┏━━

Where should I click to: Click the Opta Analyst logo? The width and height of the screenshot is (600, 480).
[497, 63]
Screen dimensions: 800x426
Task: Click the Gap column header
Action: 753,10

┗━━

**Problem details:**
Each line in the listing is to be returned exactly.

**Answer below:**
Where should I click to: Click the Opta Analyst logo? The width and height of the screenshot is (600, 480).
[497, 63]
Screen dimensions: 800x426
Task: Click the Gap column header
Action: 753,10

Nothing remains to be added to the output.